法人成した際、個人事業主時代の予定納税は払わないといけない?※7/15期限
どうも、新人のFです。
本日は法人成り(個人事業主から法人になること)をした後に発生する、個人事業主時代の予定納税をどう取り扱うかについてお話します。
まず、個人事業主の予定納税とは大きく分けて所得税と消費税に分かれます。では予定納税とは一体どのようなものかというと、
予定納税とは、決算時に利益が出た会社や個人事業者が、来期も同じくらい利益が出るという予想のもと、納税の負担を軽減させるため、来期の一定時期に、税金の一部を前払いするというものです。
所得税なら15万円以上、消費税なら48万円以上(地方税を除く)の納税が出た翌年は、予定納税をしなくてはならなくなります。
しかしながら、期中に個人事業主が事業を廃止し、予定納税の時期までにあらたに法人として事業を始めることになった時、この予定納税はどうなるのでしょうか。
答えとしては、「払ってもいいし、払わなくて良くなる方法もある」です。
それぞれの手続きを、所得税と消費税に分けて詳しく説明しますと、
所得税の場合、基本的に暦年課税が原則ですので、個人事業を廃止し、法人成した年も、今年の廃業するまでに行った事業の確定申告を年末に行わないといけません。そのため、払ったとしても年末で還付、または納税額から差引ができます。
ただし、しかるべき手続きを踏めば、払わない方法もあります。こちらを選択するのであれば、「所得税及び復興特別所得税の予定納税額の減額申請手続」をしなくてはなりません。こちらの手続きをすれば、個人事業主時代に確定した予定納税を減額することができ、過大な納税を避けることが出来ます。
詳しくは、下記の国税庁のHPをご覧ください。
(https://www.nta.go.jp/taxes/tetsuzuki/shinsei/annai/shinkoku/annai/02.htm)
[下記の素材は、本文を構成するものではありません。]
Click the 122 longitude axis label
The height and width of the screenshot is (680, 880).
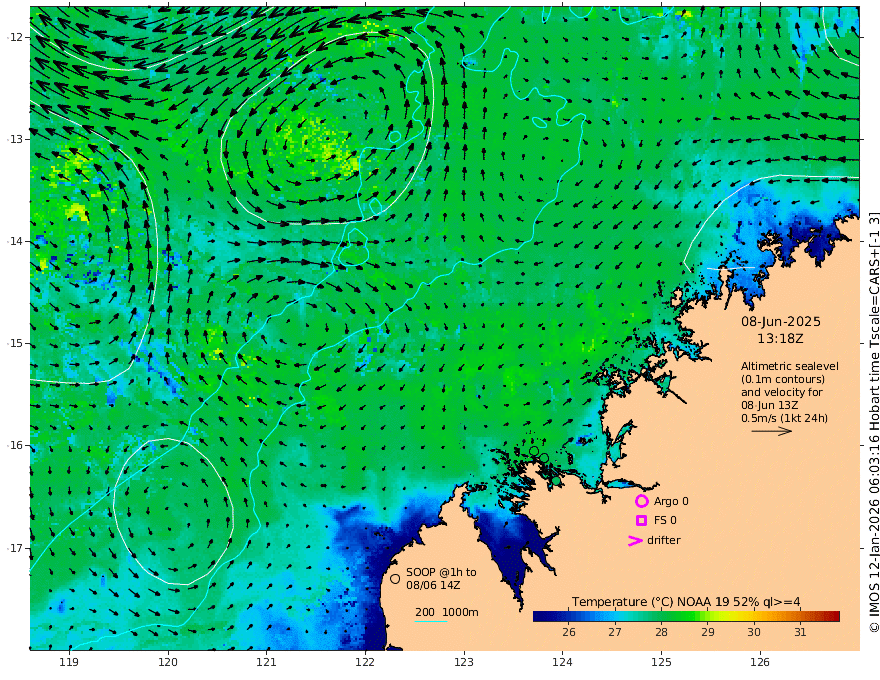tap(365, 662)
次に消費税ですが、法人成りの際に、個人事業の「事業廃止届出書」を提出していれば、その次の年は、管轄の税務署で処理が行われるため、予定納税は一切不要になります。
しかしながら、所得税と同様に、個人事業主の消費税は暦年課税ですので、廃業したその年の予定納税に関しては原則支払わなくてはなりません。
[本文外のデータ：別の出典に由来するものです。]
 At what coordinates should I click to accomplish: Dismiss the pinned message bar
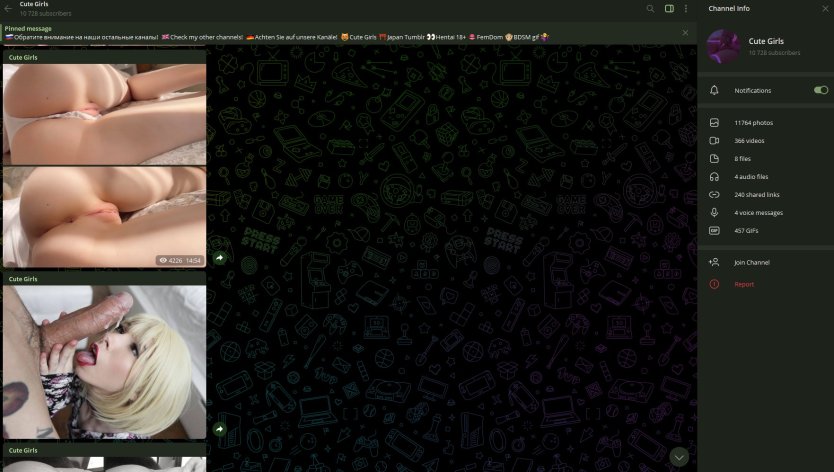point(685,33)
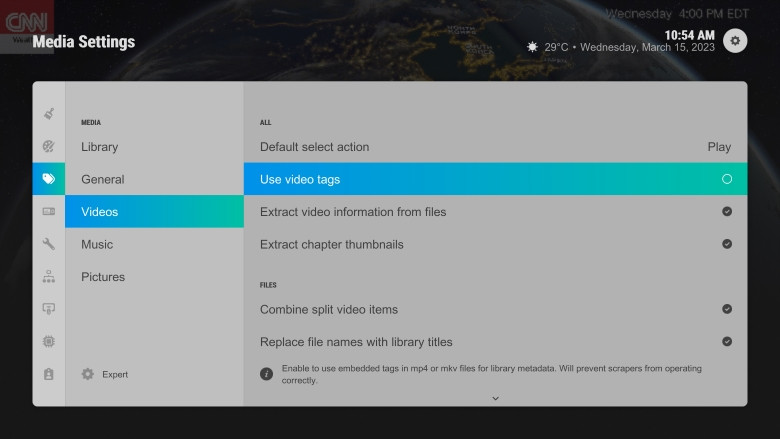This screenshot has height=439, width=780.
Task: Toggle Extract video information from files
Action: point(726,212)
ただし、特例として、仮決算による中間申告をした場合は、前期の数字から計算される予定納税額ではなく、今年の利益から計算をした本来納付すべきであろう納税額になるため、税額が減少します。仮決算による中間申告は予定納税の納期限までに行う必要が有ります。
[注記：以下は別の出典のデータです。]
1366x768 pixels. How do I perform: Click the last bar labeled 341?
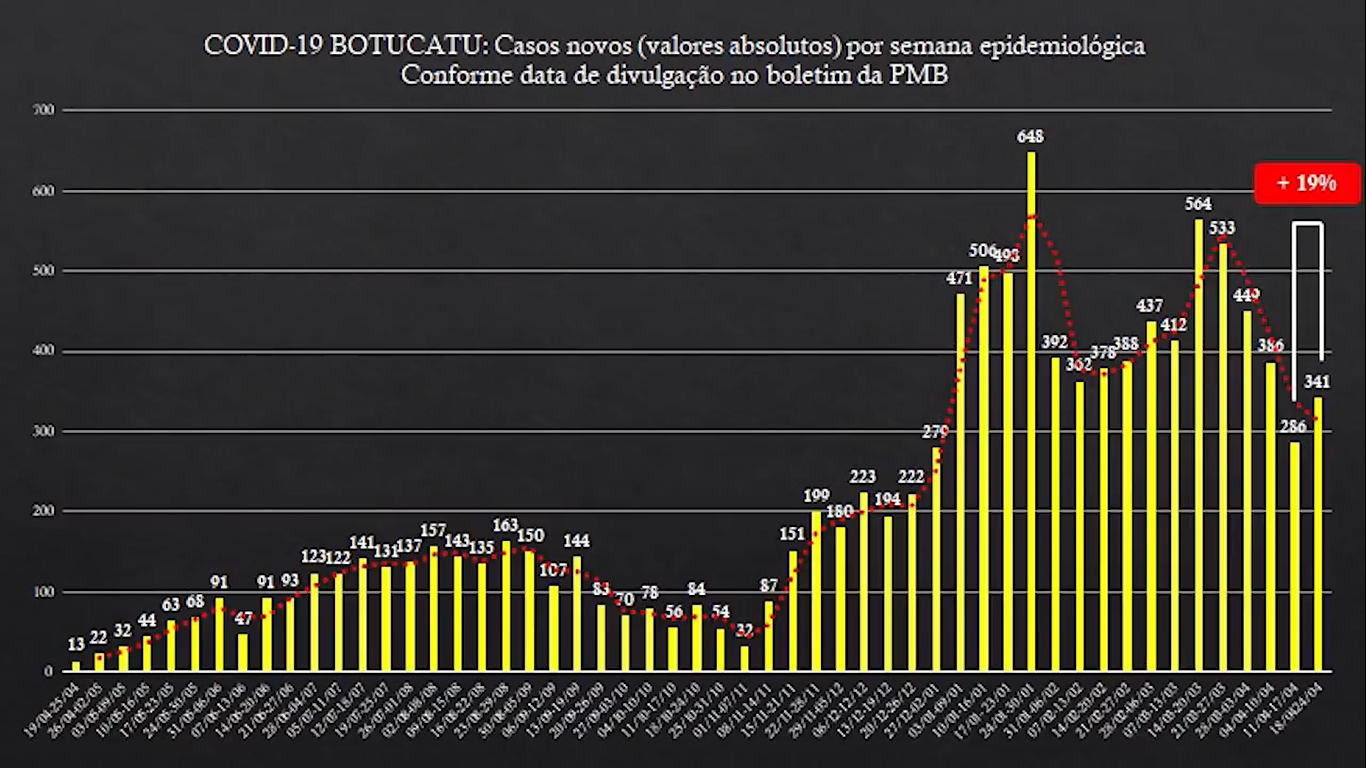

予定納税を払うか払わない方法を選ぶかのボーダーラインは、最終的に今年度どのくらいの利益、納税が出るのかというところです。
もし、個人事業を廃業したのが2月くらいの時期で、どう考えても今年の予想される納税額が、予定納税額を下回っているのであれば、払わない方法を取る方がいいと言えるでしょう。
返って、今期の半ばくらいまで個人事業主として事業を行っていて、明らかに利益が出ている場合は、期末の納税の負担を軽減するために予定納税をしておいた方がよいと言えます。
まとめとして、法人成した際の予定納税について、払ったとしても、過大な部分については確定申告時に還付されるため損することはなく、所得税であれば予定納税の減額申請手続、消費税であれば仮決算による中間申告をしていれば、納税をしなくても良い、または軽減できるということです。
※なお、所得税の減免申請手続きは7月15日が期限です。
以上、新人のFでした。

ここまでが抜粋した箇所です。